EU Data Protection Authority’s response, balancing data protection against public health, economic concerns and official global pandemic.
By now we are all aware that we are living in unprecedented times across social, economic, and political spheres. Aside from emergency laws, legal obligations remain consistent, with the General Data Protection Regulation (GDPR) being no exception.
While there are exceptions for use of data for public interest, the scientific and health research which will be leveraged during these times to enable governments, medical bodies, and the public sector assist the public, the obligations and processing safeguards contained within the GDPR remain law. During these challenging times, this can and should provide a level of comfort to us all. Your data subject rights remain just that – your rights.
While our medical professionals are working tirelessly and selflessly on the frontline, the majority of us are working from home on a scale we are unfamiliar with, without the comforts, social norms, and routines we have become accustomed to. The social distancing benefits that come with working from home during a pandemic are clearly needed but working remotely is not without its challenges. This can come from a cybersecurity point of view including VPN vulnerabilities, increase in phishing and malware attacks, and an increased likelihood of a data breach occurring. Meanwhile, companies are grappling to enact their business continuity plans and ensure everyone that it is “business as usual”.

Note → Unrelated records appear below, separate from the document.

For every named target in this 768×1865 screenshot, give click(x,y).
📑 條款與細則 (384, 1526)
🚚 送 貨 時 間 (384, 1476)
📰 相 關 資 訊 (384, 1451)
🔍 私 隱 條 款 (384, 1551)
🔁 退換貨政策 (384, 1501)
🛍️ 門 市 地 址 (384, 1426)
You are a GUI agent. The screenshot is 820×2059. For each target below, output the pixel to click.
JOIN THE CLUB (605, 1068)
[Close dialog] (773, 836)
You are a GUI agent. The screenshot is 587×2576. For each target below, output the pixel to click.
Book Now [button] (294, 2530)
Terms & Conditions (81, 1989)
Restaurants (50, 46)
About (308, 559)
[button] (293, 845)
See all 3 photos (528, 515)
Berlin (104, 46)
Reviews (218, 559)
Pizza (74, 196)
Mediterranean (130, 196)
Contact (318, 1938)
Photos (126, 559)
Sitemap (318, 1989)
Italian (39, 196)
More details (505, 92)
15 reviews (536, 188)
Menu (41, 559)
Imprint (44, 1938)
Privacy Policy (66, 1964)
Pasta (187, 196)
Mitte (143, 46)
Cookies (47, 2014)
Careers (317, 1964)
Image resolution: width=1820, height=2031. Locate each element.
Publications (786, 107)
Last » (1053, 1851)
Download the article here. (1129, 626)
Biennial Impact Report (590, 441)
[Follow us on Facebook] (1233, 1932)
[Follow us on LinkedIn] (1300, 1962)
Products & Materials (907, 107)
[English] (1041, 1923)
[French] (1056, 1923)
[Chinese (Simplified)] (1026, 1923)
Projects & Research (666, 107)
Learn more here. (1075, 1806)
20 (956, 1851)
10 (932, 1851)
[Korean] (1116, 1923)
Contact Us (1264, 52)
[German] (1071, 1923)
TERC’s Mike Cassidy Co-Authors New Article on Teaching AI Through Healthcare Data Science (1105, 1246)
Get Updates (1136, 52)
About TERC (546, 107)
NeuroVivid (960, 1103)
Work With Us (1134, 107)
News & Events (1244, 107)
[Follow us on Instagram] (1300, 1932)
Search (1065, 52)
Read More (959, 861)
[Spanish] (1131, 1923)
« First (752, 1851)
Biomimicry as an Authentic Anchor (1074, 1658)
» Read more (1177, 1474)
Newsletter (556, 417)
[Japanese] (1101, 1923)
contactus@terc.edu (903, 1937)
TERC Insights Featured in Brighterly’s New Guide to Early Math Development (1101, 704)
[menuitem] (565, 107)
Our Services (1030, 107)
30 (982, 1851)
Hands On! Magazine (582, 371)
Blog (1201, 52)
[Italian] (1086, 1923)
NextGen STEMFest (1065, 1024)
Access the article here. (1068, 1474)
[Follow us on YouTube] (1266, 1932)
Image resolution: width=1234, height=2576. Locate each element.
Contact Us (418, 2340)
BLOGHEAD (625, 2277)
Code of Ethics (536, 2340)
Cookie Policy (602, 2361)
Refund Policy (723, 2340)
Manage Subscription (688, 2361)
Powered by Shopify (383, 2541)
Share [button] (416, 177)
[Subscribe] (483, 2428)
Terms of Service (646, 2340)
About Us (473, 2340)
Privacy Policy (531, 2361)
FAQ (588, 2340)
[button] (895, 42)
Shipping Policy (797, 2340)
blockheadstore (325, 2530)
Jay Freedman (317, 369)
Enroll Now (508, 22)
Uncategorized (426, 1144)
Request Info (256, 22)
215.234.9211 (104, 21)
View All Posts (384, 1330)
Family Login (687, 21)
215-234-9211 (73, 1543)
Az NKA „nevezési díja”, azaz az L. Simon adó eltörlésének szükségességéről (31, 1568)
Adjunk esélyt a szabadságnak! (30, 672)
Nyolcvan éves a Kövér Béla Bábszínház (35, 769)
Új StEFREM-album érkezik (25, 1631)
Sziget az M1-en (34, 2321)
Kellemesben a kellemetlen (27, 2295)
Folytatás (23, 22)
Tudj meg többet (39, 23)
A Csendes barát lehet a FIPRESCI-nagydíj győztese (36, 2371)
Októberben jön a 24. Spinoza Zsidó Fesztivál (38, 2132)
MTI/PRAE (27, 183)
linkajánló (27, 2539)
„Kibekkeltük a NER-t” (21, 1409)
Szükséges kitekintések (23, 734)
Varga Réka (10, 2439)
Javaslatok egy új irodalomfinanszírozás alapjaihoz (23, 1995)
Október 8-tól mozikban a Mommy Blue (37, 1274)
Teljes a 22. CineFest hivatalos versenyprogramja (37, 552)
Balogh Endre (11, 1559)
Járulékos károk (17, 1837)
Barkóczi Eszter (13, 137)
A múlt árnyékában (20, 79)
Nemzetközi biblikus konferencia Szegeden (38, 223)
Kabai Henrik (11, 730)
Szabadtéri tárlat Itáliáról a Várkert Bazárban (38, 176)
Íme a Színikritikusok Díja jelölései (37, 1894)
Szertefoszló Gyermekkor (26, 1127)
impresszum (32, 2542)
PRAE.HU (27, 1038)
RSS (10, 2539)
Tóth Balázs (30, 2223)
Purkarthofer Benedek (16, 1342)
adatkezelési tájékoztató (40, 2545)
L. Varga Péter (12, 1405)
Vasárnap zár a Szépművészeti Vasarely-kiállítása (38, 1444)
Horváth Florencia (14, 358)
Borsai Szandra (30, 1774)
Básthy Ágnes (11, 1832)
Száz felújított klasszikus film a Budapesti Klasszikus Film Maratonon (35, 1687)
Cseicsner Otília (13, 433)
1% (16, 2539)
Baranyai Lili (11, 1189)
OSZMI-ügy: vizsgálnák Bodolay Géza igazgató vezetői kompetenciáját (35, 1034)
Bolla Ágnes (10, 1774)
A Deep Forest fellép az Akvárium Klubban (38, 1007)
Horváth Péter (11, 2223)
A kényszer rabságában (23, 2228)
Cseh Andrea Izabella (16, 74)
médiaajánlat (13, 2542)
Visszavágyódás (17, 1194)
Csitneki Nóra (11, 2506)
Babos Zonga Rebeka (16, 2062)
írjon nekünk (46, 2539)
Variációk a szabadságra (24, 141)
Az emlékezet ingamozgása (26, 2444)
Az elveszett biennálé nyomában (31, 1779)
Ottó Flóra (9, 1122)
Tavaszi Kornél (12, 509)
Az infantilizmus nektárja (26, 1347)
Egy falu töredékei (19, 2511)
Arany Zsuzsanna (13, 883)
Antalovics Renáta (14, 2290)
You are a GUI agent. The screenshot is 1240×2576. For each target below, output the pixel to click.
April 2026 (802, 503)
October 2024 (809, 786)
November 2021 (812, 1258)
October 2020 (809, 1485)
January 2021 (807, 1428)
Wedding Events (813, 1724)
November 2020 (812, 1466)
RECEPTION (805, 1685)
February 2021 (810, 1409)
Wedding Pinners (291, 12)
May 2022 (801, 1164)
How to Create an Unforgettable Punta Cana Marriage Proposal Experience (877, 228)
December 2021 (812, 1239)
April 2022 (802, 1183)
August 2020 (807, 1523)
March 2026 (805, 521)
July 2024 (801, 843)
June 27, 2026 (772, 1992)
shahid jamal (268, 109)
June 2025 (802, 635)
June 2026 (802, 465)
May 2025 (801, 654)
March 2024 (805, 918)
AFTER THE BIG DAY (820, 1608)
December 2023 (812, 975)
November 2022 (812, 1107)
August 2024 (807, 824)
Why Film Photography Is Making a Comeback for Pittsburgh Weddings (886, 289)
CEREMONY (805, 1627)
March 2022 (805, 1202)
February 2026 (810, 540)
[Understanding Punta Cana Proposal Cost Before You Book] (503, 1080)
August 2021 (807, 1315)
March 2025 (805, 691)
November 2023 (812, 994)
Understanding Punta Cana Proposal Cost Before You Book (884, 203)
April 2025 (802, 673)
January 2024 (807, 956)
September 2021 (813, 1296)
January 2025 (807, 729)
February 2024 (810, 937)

We have witnessed a number of government agencies worldwide enact emergency laws that set aside national laws to combat COVID–19. The majority of data protection authorities (DPAs) in the EU have released statements stating that data protection rights within the GDPR and national data protection laws still stand and remain in full force. However, in line with the community spirit, a number of DPAs have stressed that the GDPR does not and will not hinder our responses to COVID-19. Complaints from data subjects will be reviewed on a case by case basis, especially where the process of complying with the law could require significant resources and time. Data Subject Requests (DSR) requires that companies comply within the prescribed one-month time period, being the most obvious set of obligations under the GDPR.
While DPAs have mentioned that there may be a case by case review of non-compliance regarding response times to Data Subject Requests, they have also made it clear that the law still stands and principle valued obligations. For example, the processing of data without considerate safeguards in place to protect the rights and freedoms will not be tolerated.
Therefore, it is important for organizations to ensure their privacy programs are maintained and enforced. Furthermore, organizations should review and enhance their cybersecurity programs due to the predicted and, unfortunately, the actual increase in cyber and malware attacks at present.